### What to work on
Copy exactly the lines of the records below, and only those lines, beginning with the line that contains "Open the 保存" and ending with the line that contains "Task: Open the Graphics hardware settings".

- - -

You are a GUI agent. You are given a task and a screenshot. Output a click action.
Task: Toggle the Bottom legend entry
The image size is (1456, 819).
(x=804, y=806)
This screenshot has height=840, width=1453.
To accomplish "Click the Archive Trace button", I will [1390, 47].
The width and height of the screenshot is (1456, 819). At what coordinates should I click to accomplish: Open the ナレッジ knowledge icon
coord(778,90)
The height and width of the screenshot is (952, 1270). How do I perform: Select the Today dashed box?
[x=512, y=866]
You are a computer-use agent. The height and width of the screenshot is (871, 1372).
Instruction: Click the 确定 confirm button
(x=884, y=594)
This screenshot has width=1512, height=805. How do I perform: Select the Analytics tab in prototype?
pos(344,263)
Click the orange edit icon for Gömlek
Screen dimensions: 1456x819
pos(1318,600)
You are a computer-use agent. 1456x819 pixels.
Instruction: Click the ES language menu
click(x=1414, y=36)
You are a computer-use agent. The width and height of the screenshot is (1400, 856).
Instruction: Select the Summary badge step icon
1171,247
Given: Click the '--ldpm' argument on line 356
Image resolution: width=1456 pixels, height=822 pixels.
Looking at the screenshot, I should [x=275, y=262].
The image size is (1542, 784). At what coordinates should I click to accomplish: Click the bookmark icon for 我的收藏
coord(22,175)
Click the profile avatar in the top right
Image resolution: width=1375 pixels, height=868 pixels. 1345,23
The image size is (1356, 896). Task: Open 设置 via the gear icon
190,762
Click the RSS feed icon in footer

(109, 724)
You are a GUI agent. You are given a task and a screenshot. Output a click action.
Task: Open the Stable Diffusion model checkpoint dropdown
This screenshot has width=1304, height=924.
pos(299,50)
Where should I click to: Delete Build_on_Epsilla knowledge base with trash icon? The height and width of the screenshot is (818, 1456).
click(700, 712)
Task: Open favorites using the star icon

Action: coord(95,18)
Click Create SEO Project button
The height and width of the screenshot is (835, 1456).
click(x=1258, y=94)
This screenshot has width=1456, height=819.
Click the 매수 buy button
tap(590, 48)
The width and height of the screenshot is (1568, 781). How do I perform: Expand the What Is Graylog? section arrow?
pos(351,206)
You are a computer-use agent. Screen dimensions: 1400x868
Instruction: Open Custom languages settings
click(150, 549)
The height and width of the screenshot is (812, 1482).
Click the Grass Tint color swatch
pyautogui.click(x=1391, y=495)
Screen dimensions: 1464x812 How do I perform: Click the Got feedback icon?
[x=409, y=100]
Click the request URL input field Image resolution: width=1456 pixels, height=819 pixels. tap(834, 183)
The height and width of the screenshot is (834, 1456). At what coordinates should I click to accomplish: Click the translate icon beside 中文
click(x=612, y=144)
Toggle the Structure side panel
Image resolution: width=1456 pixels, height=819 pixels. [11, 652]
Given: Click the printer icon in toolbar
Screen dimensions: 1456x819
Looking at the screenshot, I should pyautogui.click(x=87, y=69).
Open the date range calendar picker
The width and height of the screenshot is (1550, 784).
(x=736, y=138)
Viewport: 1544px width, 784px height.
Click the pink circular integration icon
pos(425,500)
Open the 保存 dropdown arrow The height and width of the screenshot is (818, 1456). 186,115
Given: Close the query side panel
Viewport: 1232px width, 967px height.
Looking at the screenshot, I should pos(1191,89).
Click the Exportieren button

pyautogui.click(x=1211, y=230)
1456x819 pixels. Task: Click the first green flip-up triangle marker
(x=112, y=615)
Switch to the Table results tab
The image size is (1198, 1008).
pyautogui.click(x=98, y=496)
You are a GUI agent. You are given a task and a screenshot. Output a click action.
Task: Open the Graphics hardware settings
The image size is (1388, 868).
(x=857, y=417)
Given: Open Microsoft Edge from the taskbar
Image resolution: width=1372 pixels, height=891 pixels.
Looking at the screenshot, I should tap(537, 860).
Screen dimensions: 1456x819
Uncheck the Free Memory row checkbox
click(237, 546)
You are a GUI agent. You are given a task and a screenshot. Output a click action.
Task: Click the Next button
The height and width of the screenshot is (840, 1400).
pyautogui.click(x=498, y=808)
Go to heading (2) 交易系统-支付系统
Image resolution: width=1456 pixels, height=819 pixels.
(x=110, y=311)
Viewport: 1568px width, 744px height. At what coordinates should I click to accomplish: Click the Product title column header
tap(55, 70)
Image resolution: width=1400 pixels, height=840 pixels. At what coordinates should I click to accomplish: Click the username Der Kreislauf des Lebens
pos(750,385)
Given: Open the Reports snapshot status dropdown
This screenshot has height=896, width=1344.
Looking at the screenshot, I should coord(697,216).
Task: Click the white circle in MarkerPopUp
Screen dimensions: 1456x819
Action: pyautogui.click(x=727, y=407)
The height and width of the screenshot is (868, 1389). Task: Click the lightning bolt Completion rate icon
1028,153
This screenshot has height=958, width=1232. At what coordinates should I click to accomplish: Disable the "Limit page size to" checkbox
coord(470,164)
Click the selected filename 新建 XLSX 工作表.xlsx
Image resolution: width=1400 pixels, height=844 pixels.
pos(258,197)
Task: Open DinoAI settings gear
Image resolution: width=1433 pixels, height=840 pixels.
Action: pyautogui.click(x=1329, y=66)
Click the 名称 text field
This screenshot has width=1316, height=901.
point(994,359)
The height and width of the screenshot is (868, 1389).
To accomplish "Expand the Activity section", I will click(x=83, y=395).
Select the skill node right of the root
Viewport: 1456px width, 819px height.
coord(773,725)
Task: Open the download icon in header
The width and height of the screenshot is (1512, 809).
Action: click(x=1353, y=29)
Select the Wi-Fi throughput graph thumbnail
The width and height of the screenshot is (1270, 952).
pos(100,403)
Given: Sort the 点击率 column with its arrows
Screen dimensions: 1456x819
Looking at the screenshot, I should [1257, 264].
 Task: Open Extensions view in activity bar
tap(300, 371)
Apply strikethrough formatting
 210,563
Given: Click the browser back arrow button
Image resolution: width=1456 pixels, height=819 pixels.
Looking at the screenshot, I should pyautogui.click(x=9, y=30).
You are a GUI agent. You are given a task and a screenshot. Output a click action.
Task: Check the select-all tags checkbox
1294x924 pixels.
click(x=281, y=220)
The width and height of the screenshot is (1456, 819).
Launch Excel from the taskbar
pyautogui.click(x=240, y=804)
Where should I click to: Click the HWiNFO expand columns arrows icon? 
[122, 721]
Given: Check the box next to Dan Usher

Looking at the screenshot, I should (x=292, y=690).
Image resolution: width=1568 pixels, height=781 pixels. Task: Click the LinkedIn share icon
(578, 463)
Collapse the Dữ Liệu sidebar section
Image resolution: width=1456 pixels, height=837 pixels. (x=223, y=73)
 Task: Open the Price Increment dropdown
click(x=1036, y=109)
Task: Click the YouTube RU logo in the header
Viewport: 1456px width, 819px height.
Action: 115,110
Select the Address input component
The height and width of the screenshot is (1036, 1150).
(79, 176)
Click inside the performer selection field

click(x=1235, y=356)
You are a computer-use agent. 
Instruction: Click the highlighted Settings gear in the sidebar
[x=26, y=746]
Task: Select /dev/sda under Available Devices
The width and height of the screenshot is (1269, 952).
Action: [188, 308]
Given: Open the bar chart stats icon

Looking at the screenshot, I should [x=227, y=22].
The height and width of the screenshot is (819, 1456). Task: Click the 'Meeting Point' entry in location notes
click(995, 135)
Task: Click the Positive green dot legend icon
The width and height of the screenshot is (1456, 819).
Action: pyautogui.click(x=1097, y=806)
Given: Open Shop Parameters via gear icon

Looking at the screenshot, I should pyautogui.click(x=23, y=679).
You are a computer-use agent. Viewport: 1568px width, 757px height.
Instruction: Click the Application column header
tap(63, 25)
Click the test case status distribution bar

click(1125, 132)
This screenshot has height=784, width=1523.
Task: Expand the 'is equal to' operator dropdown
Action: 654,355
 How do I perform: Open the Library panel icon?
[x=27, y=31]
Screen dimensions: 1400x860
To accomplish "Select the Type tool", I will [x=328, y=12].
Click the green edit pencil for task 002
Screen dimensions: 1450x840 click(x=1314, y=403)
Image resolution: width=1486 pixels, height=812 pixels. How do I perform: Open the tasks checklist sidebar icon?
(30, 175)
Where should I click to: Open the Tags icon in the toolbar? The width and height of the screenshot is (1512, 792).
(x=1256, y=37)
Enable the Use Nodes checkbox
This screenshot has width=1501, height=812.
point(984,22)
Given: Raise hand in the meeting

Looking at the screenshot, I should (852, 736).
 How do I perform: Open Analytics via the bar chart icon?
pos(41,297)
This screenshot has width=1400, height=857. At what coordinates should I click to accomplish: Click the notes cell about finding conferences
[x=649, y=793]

- - -

### Final answer
Open the 保存 dropdown arrow The height and width of the screenshot is (818, 1456). 186,115
Given: Close the query side panel
Viewport: 1232px width, 967px height.
Looking at the screenshot, I should pos(1191,89).
Click the Exportieren button

pyautogui.click(x=1211, y=230)
1456x819 pixels. Task: Click the first green flip-up triangle marker
(x=112, y=615)
Switch to the Table results tab
The image size is (1198, 1008).
pyautogui.click(x=98, y=496)
You are a GUI agent. You are given a task and a screenshot. Output a click action.
Task: Open the Graphics hardware settings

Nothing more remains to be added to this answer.